### Task description
Please copy the items below word for word, and leave the pictures out of your copy.

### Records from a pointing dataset

* START *

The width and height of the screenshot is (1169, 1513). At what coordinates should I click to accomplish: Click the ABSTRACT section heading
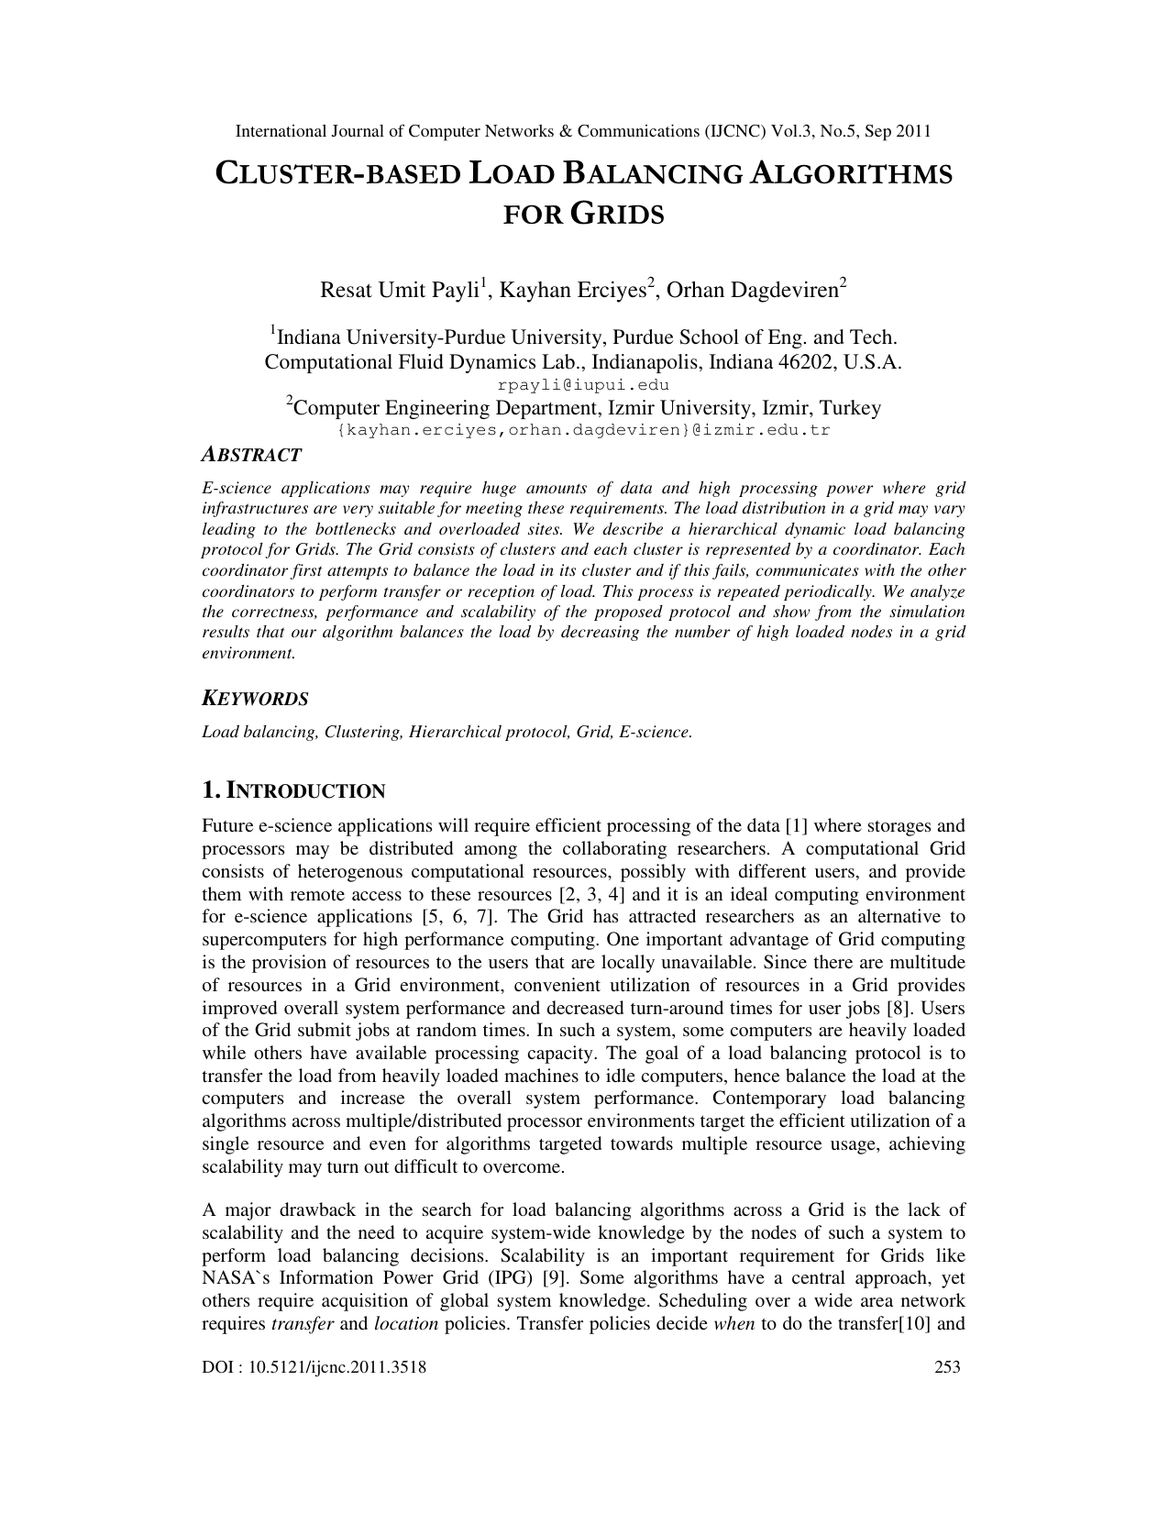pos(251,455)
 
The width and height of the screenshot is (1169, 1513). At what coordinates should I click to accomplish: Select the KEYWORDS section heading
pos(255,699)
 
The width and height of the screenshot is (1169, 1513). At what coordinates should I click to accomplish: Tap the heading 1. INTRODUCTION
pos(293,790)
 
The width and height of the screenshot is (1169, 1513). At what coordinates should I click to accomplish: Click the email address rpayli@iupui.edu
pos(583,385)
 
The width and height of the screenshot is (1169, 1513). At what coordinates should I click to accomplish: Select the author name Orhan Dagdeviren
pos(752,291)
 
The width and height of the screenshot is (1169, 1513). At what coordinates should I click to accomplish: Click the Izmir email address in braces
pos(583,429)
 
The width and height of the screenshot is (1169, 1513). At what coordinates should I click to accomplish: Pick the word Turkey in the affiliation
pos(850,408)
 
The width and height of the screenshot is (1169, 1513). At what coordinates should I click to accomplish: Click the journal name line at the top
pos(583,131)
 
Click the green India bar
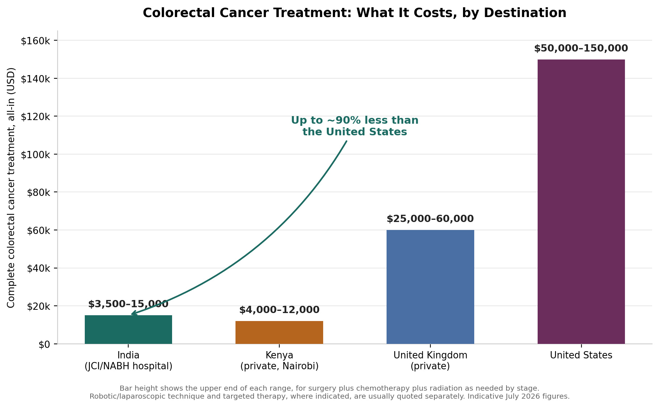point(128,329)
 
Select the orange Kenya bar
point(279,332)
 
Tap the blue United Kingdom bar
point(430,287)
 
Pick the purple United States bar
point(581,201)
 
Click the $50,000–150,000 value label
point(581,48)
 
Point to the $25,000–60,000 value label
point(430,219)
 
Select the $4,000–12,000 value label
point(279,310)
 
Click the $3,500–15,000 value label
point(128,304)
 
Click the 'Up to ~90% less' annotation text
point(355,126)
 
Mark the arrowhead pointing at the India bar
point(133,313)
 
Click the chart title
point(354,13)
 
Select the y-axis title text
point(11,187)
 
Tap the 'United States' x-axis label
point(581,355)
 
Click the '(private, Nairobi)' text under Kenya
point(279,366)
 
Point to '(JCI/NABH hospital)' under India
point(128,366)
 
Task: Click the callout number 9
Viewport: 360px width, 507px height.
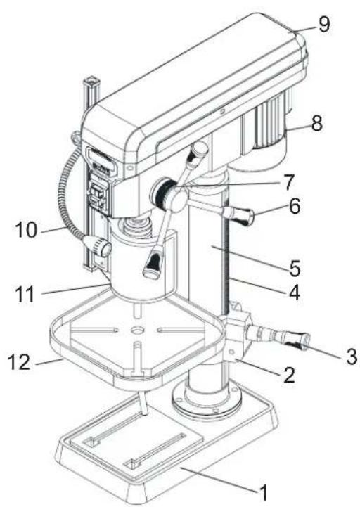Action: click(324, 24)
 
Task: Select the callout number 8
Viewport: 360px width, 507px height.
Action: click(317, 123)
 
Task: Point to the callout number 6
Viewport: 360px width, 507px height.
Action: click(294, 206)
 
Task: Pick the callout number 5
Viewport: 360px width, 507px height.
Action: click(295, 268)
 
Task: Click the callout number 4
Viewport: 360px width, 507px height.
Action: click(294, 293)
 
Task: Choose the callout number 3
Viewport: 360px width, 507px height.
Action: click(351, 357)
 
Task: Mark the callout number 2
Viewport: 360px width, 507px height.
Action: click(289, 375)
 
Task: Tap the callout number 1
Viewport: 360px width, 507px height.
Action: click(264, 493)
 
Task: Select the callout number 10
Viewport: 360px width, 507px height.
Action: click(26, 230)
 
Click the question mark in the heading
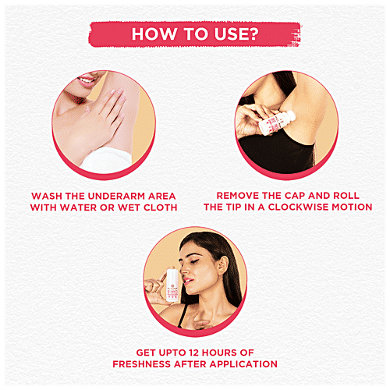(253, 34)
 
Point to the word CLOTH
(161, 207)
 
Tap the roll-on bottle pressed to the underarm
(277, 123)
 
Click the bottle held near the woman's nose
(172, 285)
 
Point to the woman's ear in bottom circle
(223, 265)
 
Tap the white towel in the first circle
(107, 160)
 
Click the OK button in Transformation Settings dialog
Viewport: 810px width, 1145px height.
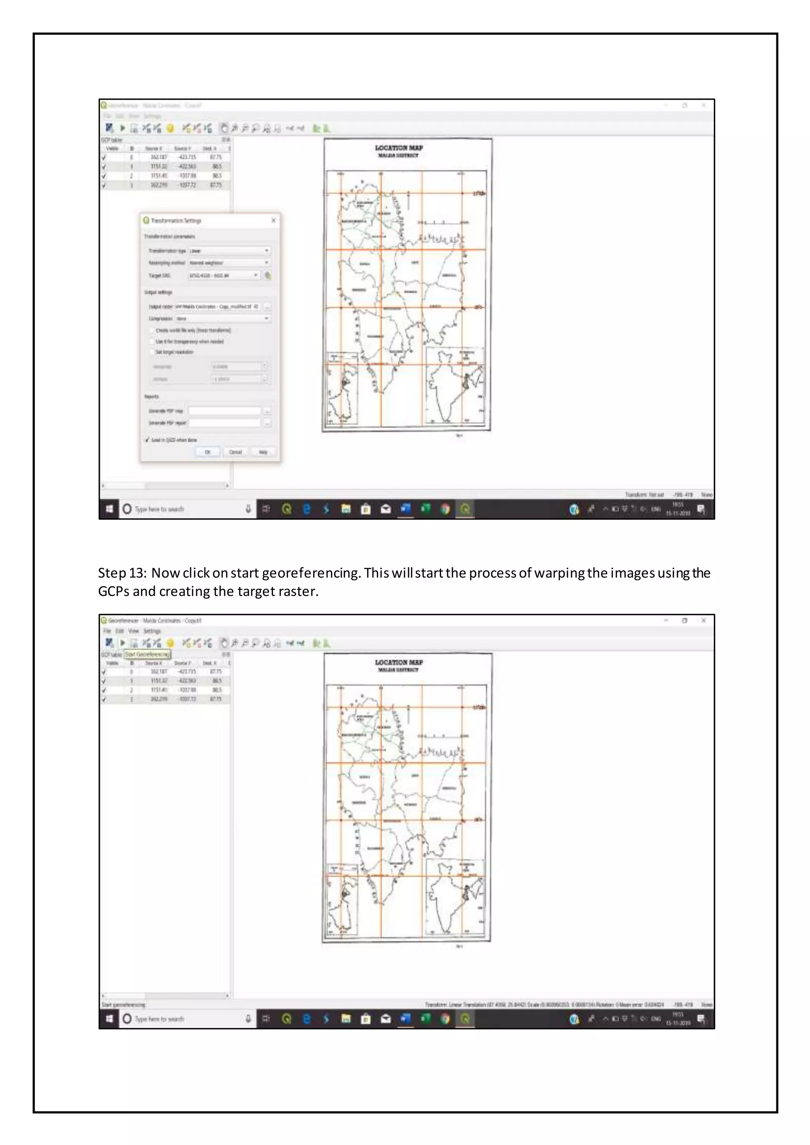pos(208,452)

* END *

### Worked answer
The width and height of the screenshot is (1169, 1513). At what coordinates should I click to accomplish: Click the ABSTRACT section heading
pos(251,455)
 
The width and height of the screenshot is (1169, 1513). At what coordinates should I click to accomplish: Select the KEYWORDS section heading
pos(255,699)
 
The width and height of the screenshot is (1169, 1513). At what coordinates should I click to accomplish: Tap the heading 1. INTRODUCTION
pos(293,790)
 
The width and height of the screenshot is (1169, 1513). At what coordinates should I click to accomplish: Click the email address rpayli@iupui.edu
pos(583,385)
 
The width and height of the screenshot is (1169, 1513). At what coordinates should I click to accomplish: Select the author name Orhan Dagdeviren
pos(752,291)
 
The width and height of the screenshot is (1169, 1513). At what coordinates should I click to accomplish: Click the Izmir email address in braces
pos(583,429)
 
The width and height of the screenshot is (1169, 1513). At what coordinates should I click to accomplish: Pick the word Turkey in the affiliation
pos(850,408)
 
The width and height of the screenshot is (1169, 1513). At what coordinates should I click to accomplish: Click the journal name line at the top
pos(583,131)
 
Click the green India bar
point(128,329)
 
Select the orange Kenya bar
point(279,332)
 
Tap the blue United Kingdom bar
point(430,287)
 
Pick the purple United States bar
point(581,201)
 
Click the $50,000–150,000 value label
point(581,48)
 
Point to the $25,000–60,000 value label
point(430,219)
 
Select the $4,000–12,000 value label
point(279,310)
 
Click the $3,500–15,000 value label
point(128,304)
 
Click the 'Up to ~90% less' annotation text
point(355,126)
 
Mark the arrowhead pointing at the India bar
point(133,313)
 
Click the chart title
point(354,13)
 
Select the y-axis title text
point(11,187)
 
Tap the 'United States' x-axis label
point(581,355)
 
Click the '(private, Nairobi)' text under Kenya
point(279,366)
 
Point to '(JCI/NABH hospital)' under India
point(128,366)
 
Task: Click the callout number 9
Viewport: 360px width, 507px height.
Action: click(324, 24)
 
Task: Select the callout number 8
Viewport: 360px width, 507px height.
Action: click(317, 123)
 
Task: Point to the callout number 6
Viewport: 360px width, 507px height.
Action: click(294, 206)
 
Task: Pick the callout number 5
Viewport: 360px width, 507px height.
Action: click(295, 268)
 
Task: Click the callout number 4
Viewport: 360px width, 507px height.
Action: click(294, 293)
 
Task: Choose the callout number 3
Viewport: 360px width, 507px height.
Action: click(351, 357)
 
Task: Mark the callout number 2
Viewport: 360px width, 507px height.
Action: click(289, 375)
 
Task: Tap the callout number 1
Viewport: 360px width, 507px height.
Action: click(264, 493)
 
Task: Select the callout number 10
Viewport: 360px width, 507px height.
Action: click(26, 230)
 
Click the question mark in the heading
(253, 34)
 
Point to the word CLOTH
(161, 207)
 
Tap the roll-on bottle pressed to the underarm
(277, 123)
 
Click the bottle held near the woman's nose
(172, 285)
 
Point to the woman's ear in bottom circle
(223, 265)
 
Tap the white towel in the first circle
(107, 160)
 
Click the OK button in Transformation Settings dialog
Viewport: 810px width, 1145px height.
pos(208,452)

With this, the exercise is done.